A Forgotten Place is inspired by observations of the remarkably varied inadvertent plant-life that largely go unnoticed yet thrive under air conditioning units outside warehouses across Al Quoz. In a region with very little rainfall, these chance gardens are fed by unintended lifelines of condensate dripping from AC units that operate non-stop, especially during the summer.
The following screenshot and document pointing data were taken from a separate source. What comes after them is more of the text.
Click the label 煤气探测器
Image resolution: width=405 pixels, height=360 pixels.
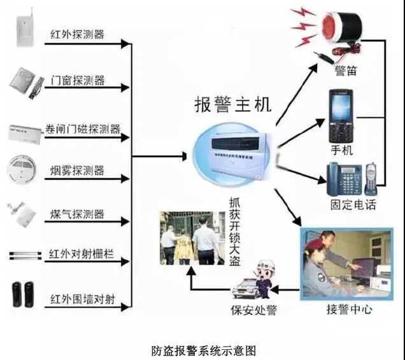77,214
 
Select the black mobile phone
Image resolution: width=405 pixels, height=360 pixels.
341,118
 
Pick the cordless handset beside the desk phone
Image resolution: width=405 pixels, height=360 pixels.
371,179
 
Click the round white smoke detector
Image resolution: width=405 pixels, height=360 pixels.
24,170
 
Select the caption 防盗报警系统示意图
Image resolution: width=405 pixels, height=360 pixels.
203,349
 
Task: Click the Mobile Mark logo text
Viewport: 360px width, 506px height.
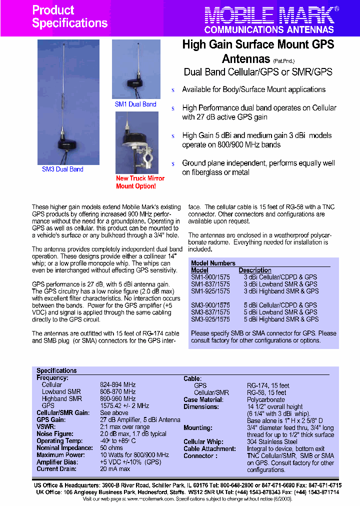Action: [268, 16]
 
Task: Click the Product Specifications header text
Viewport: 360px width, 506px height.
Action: [70, 16]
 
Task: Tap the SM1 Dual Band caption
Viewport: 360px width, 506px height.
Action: [135, 104]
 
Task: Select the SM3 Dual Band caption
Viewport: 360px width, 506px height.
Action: [62, 170]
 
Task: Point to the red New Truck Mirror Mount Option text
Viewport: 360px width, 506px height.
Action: [140, 182]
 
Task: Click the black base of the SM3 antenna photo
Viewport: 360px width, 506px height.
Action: [68, 144]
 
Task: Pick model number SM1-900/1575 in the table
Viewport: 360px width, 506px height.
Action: [210, 277]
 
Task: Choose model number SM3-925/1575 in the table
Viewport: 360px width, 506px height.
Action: [210, 319]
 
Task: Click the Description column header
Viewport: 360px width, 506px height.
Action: [255, 270]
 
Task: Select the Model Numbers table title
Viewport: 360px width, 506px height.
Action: [213, 263]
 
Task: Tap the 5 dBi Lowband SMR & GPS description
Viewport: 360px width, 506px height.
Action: [280, 312]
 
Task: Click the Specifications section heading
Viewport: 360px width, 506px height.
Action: [56, 370]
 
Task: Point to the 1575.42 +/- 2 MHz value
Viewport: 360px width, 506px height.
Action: [124, 406]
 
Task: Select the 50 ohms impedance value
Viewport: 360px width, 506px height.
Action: [112, 448]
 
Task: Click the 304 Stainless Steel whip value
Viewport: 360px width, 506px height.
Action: [272, 442]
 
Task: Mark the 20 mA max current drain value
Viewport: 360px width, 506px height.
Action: [115, 469]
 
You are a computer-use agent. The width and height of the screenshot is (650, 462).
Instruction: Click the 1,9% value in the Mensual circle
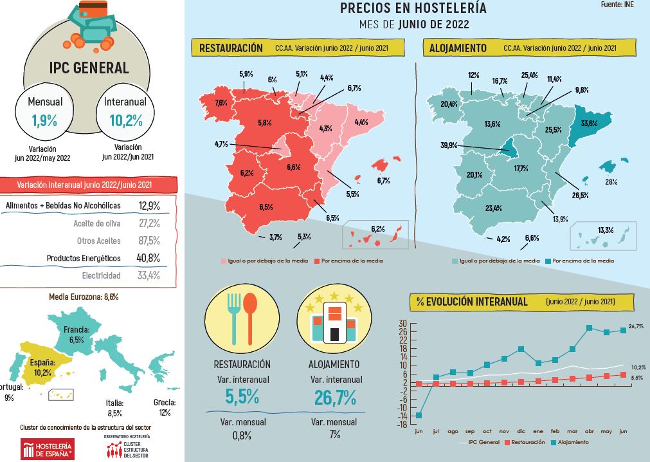[44, 120]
These nature and machine inter-dependencies—what the artist calls “AC ecologies”—represent nature’s remarkable ability to adapt to industrialised landscapes.
A Forgotten Place draws attention to AC ecologies and thinks with them, to consider the potential of a precious and abundant, yet untapped, irrigation source in a water-scarce part of the world that must contend with expanding human populations and development.
About the participant
Muhannad Shono
One of Saudi Arabia’s strongest artistic voices, Muhannad Shono’s artworks involve multiple mediums such as intimate works on paper, site-specific interventions, sculptural work, and robotic installations. His practice draws on mythology, the usage of the line, the void, as well as natural and reclaimed materials to create speculative and generative narratives. He represented Saudi Arabia at the 59th Venice Biennale with his project The Teaching Tree (2022).
Muhannad Shono’s ‘A Forgotten Place’ in the Avenue is inspired by indigenous plants largely ignored yet persistently thriving around Al Quoz and the Avenue.